We pursue legal action both when a standard adopter unreasonably rejects our licensing programme and when we see unauthorised use of our proprietary solutions.
Given the threat to its IP, Prime is prudent to embed tacit knowledge in its software. That can provide some protection. But the embedded-knowledge approach is beside the point i f a partner simply demands a technology’s underlying IP, as Blue Sky has done. That’s a threat Prime apparently didn’t expect.
Prime’s reaction was to perceive two equally unappealing options – give in to the partner, or give up on the venture. But there could be legitimate strategic concerns behind Blue Sky’s demand, and if Prime can understand them, it might be able to craft a solution that benefits both sides.
Blue Sky might have doubts about Prime’s prospects in the hybrid-car industry. It is cause for concern that Prime has struggled to win big customers. If Blue Sky makes a sizeable investment in Prime and Prime’s auto unit gets into trouble or goes belly up, the Chinese company’s business could be in jeopardy. In that case, access to the source code would be a lifeline.
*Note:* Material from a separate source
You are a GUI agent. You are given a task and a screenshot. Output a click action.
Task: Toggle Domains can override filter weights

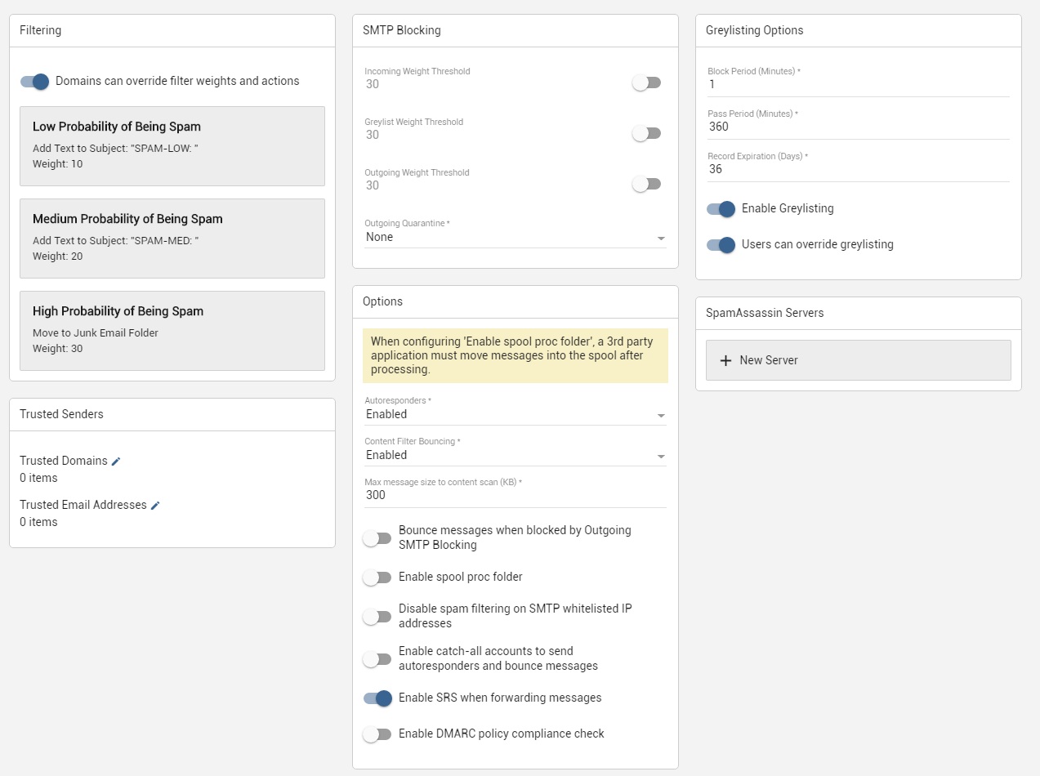(x=35, y=82)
If that is the worry, Prime could pursue an escrow option, in terms of which the source code would be unavailable to Blue Sky as long as Prime’s auto unit is in business. If anything happened to that unit, though, the Chinese company would be granted access. That’s a fair arrangement and one Blue Sky would undoubtedly accept, assuming its intentions are good.
Prime’s dilemma points to a larger issue: The firm needs to become expert at IP and licensing.
All major technology companies engage in extensive cross-licensing. Ericsson has more than 90 agreements in place, including several with Chinese firms that are our competitors. Our agreements are global, and if they are breached, we can take legal action wherever the infringement occurs.
Similarly, if Blue Sky were to copy Prime’s technology and sell the resulting components outside of China, Prime could pursue lawsuits in those markets. Recourse would be more difficult within China, because despite obvious improvements in the past few years, legislation is not always enforced in a predictable way, and the courts are not yet fully transparent.
If Prime wants a place among the innovative suppliers to the high-tech auto industry, it needs to treat IP rights as a core competency.